Ahlhaus: Wir begrüßen Arbeitszeiten, die den Bedürfnissen von Unternehmen und Arbeitnehmern in gleicher Weise gerecht werden. Einmischung, wie die staatlich verordnete Vier-Tage-Woche, lehnen wir strikt ab. Wenn wir wieder zur Weltspitze gehören wollen, müssen wir uns mehr anstrengen und bereit sein, die Ärmel hochzukrempeln. Anders wird es im internationalen Wettbewerb nicht funktionieren.
MM: Mallorca ist das beliebteste Ferienziel von Millionen von Bundesbürgern. Welche Auswirkungen könnte ein Fortschreiten der Rezession in Deutschland für die Urlaubsbranche haben?
Ahlhaus: Menschen, die unter wirtschaftlichen Sorgen und unsicheren Zukunftsaussichten leiden, geben weniger Geld aus.
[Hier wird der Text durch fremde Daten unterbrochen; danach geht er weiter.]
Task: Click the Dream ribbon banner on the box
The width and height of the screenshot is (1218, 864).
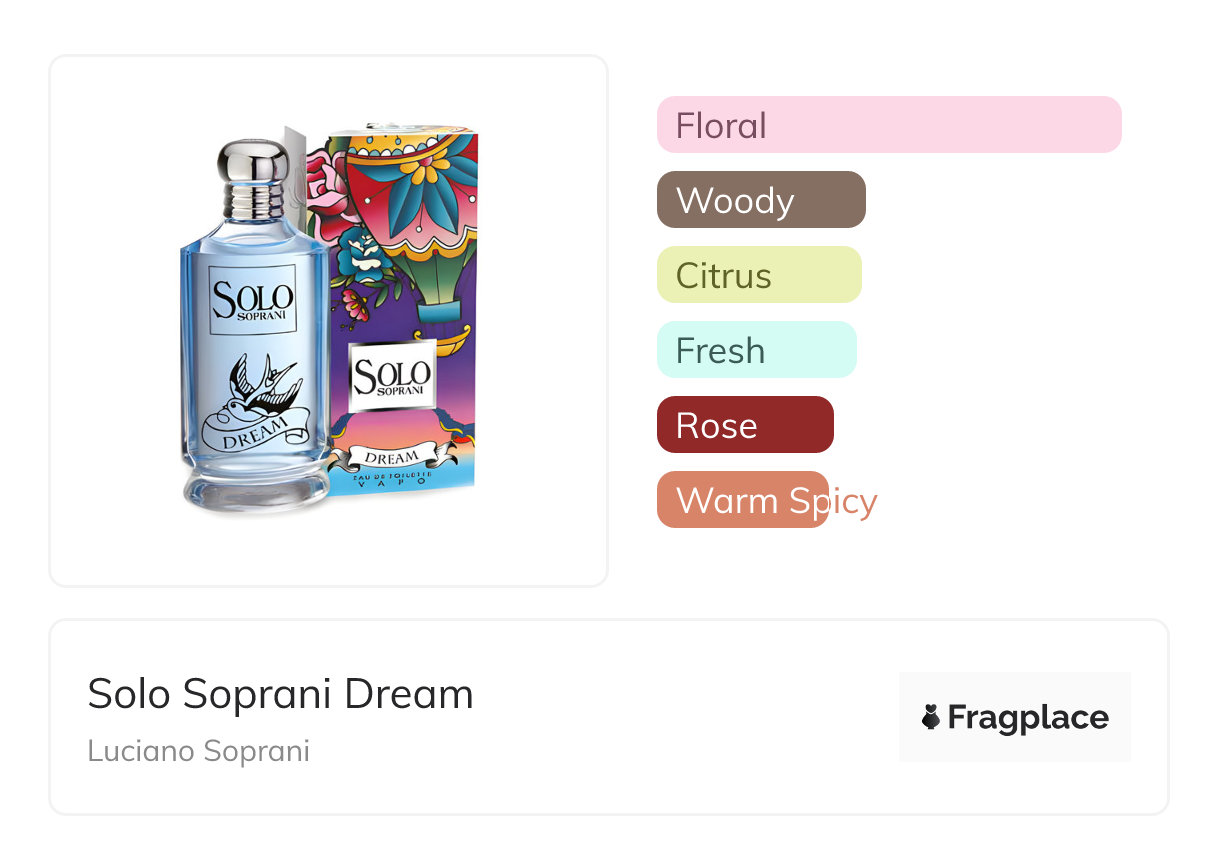Action: (392, 458)
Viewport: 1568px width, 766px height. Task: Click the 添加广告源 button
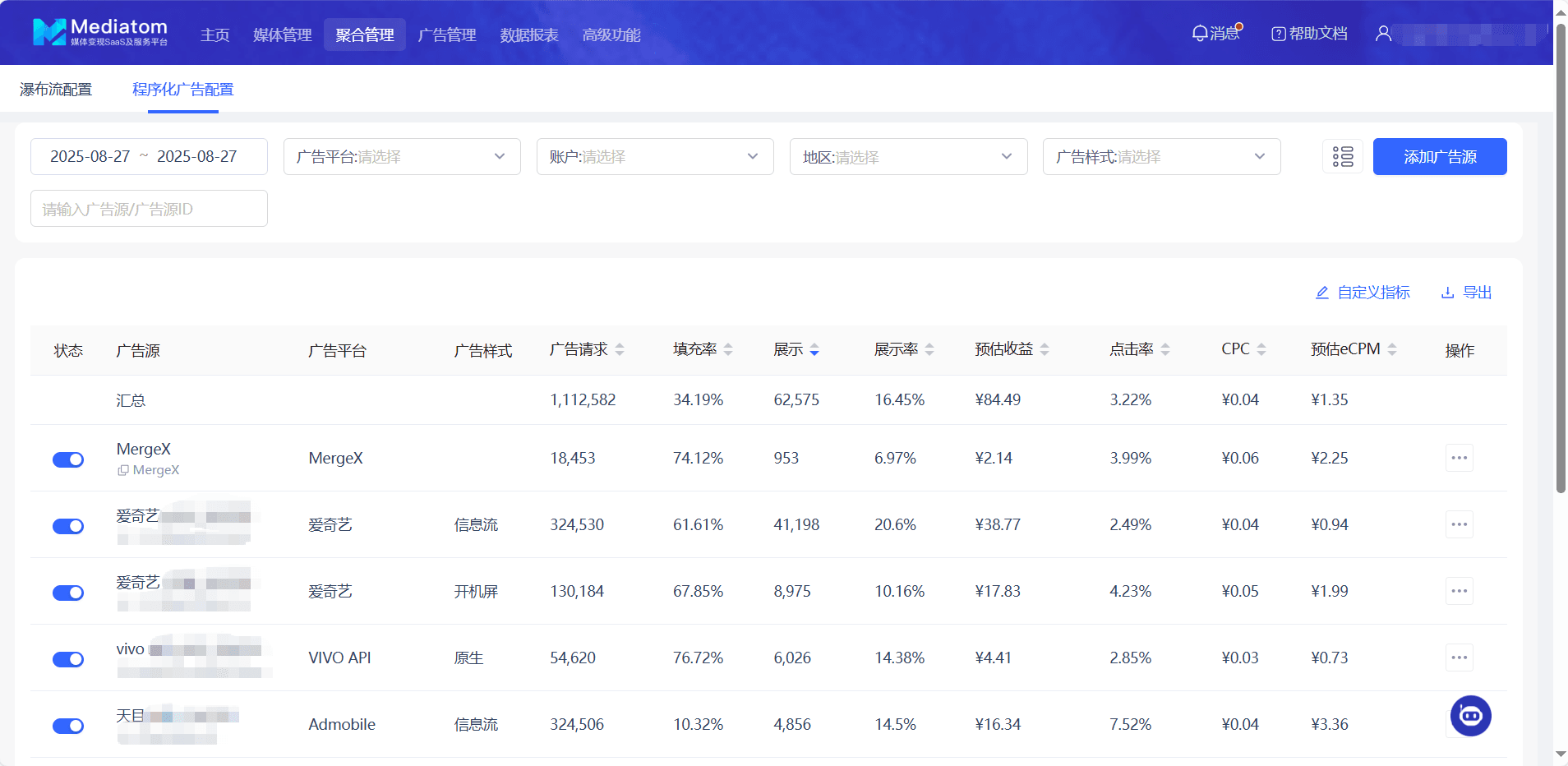(1439, 157)
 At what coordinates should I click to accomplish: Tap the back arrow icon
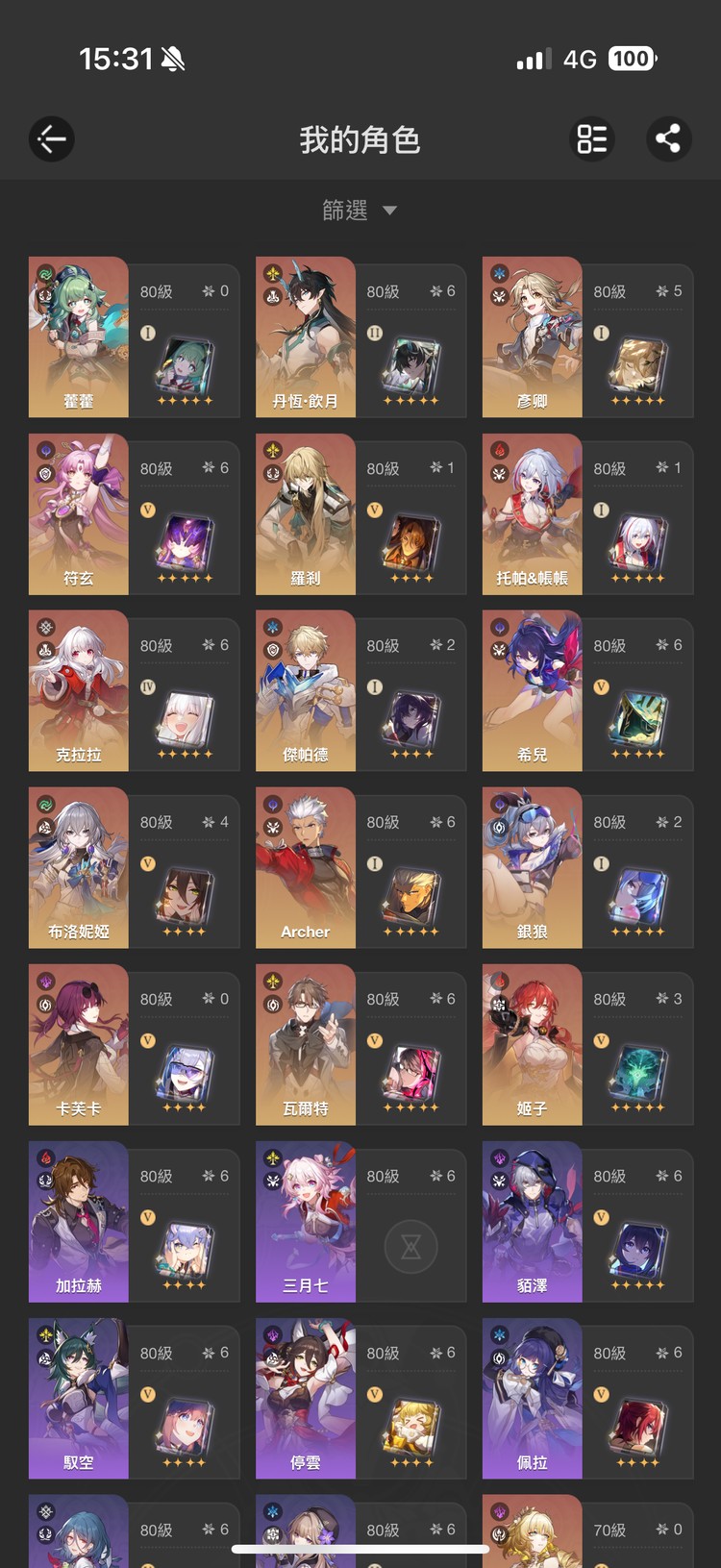point(52,139)
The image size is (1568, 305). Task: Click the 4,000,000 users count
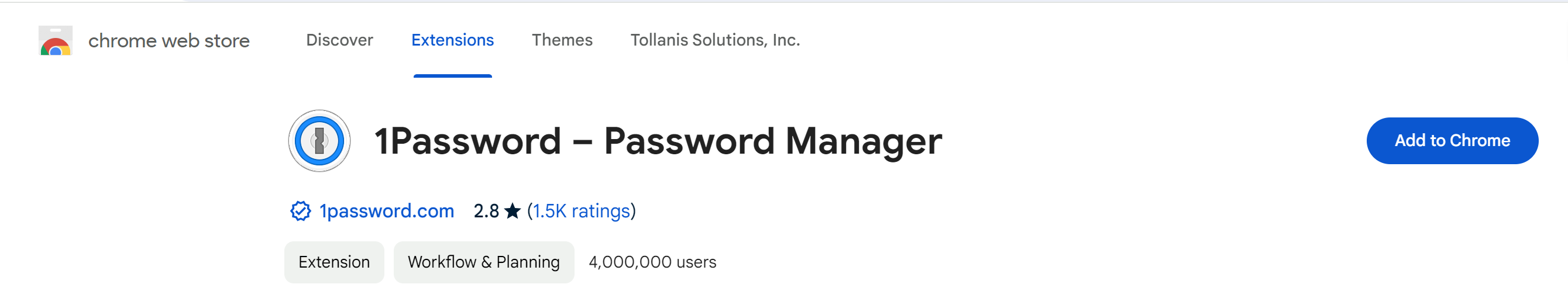pos(652,262)
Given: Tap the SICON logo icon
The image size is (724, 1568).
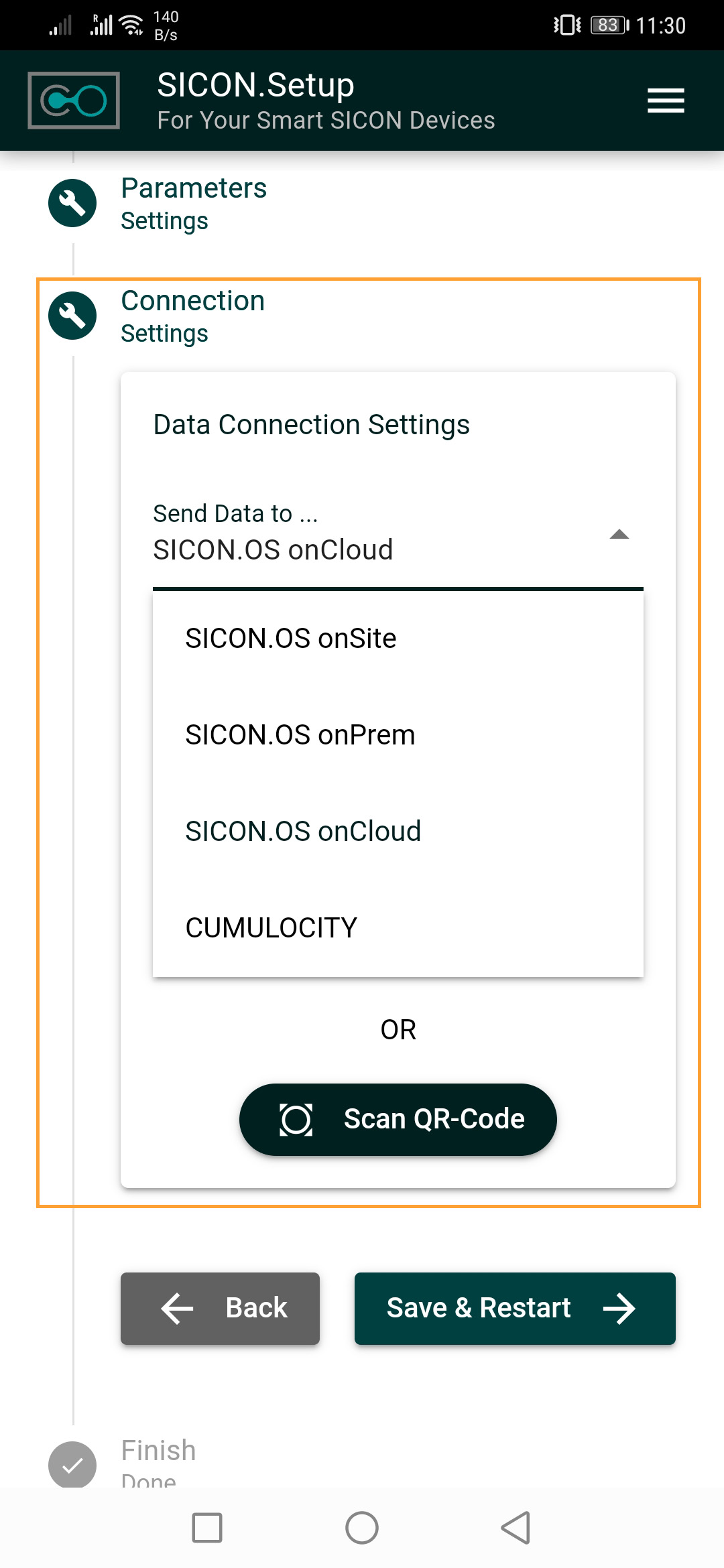Looking at the screenshot, I should coord(74,101).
Das könnte auch die Urlaubsbranche empfindlich treffen. Umso wichtiger ist es, dass wir wieder stärker an einem Strang ziehen und unser Land wieder auf den Wachstumspfad zurückführen. Der Mittelstand und seine Unternehmen sind dazu bereit. Man muss sie nur endlich wieder lassen.
MM: Auf der Insel haben viele deutsche Unternehmer ihren Zweitwohnsitz? Wäre das auch für Sie eines Tages interessant?
Ahlhaus: Ich komme seit 30 Jahren regelmäßig nach Mallorca. Für meine Familie und mich ist es schon jetzt eine zweite Heimat geworden.